Way back at last year’s CES, Honda rolled out two concepts for its electric future: The Saloon, a Countach-looking wedge, and a screen-covered van called the Space Hub. Now, a year later, the Space Hub has become has evolved into something much nearer to production: A new concept called the 0 SUV.
The Space Hub, at its initial reveal, was a cabover van with plenty of glass, a screen for a grille, and an interior laid out like a conversation pit — every seat behind the driver facing every other, so passengers can chat amongst themselves. It wasn’t the sort of concept that anyone expects to see go to production, yet its hallmarks are here in the new 0 SUV. Not unchanged, but recognizable.
The Space Hub had a white base, with black pillars and a matching roof in the front of the t0p before the body color swooped up in the rear. That same layout is now found on the 0 SUV, with its light color accentuating the chiaroscuro — just like the Space Hub before it. Sure, the 0 SUV isn’t a cabover, but if you mentally slide that windshield back along the Space Hub’s beltline you can begin to see the 0 SUV take form. Look from the back, and the similarities are even more clear.
Look at the way the tail lights wrap around, the design of the rear bumper. The 0 SUV clearly follows in the Space Hub’s design footsteps, while eschewing the extremely cool but market-impractical cabover van shape for something that will sell a little better: A practical, reasonably-sized crossover.
The van is leagues more interesting, no questions there — even its name echoes the old Delica Space Gear, something the new 0 SUV can’t claim — but North American car buyers want what they want. No matter how much we Jalops want more diversity in automotive design, this is the form factor that sells. Write your congressional representative about it or something.
The 0 SUV — which is not necessarily guaranteed to be the crossover’s actual name at launch — ends up looking like Honda’s take on Volvo’s current design language. Boxy, upright, squared-off, rear light bars–all the hallmarks are there. It may be yet another midsize crossover, but at least it’s a pretty one.

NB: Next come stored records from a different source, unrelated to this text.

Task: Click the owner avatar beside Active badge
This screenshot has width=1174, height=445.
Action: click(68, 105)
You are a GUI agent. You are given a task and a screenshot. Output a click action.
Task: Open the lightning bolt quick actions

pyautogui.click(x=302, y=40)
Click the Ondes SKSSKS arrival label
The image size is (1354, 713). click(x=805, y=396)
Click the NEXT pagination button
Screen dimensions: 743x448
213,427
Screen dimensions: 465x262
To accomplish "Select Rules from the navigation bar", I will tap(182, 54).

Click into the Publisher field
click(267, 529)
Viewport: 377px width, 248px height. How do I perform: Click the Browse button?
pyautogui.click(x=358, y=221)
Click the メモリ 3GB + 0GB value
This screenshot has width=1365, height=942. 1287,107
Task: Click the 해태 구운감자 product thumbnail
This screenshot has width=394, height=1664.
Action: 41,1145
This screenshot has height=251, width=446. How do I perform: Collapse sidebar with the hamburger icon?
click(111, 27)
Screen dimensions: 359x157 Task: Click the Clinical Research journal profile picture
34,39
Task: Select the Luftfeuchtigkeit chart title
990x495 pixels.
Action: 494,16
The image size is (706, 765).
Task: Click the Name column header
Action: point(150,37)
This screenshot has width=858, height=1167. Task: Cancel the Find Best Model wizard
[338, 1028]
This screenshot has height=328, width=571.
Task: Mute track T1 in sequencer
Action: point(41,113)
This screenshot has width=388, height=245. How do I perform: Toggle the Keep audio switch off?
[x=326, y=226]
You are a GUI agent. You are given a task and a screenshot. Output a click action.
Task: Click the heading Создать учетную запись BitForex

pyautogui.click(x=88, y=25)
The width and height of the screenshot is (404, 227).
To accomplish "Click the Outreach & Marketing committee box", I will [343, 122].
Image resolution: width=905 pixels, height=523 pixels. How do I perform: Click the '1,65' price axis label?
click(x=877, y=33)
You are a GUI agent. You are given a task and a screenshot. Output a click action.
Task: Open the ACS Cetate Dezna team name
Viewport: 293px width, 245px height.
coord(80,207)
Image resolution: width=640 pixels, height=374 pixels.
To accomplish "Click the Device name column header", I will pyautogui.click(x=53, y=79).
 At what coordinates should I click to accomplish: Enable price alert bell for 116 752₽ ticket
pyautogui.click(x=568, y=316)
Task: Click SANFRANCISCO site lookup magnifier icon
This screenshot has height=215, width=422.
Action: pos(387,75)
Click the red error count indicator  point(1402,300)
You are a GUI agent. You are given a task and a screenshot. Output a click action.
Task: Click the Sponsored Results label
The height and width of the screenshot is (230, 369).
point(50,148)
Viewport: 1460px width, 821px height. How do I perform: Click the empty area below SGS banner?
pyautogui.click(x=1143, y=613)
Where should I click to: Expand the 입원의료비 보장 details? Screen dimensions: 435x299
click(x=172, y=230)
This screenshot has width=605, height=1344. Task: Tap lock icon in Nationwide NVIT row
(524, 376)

Honda says the 0 SUV is set to hit North American markets in the first half 2026, with the company’s new ASIMO OS at its core and the capability for Level 3 semi-autonomy once U.S. regulators decide to allow semi-autonomous tech to prowl our streets with only intermittent supervision. The company didn’t discuss exact costs for the car, but said that it would “meet the market” — the mass-market counterpart to the Saloon’s halo.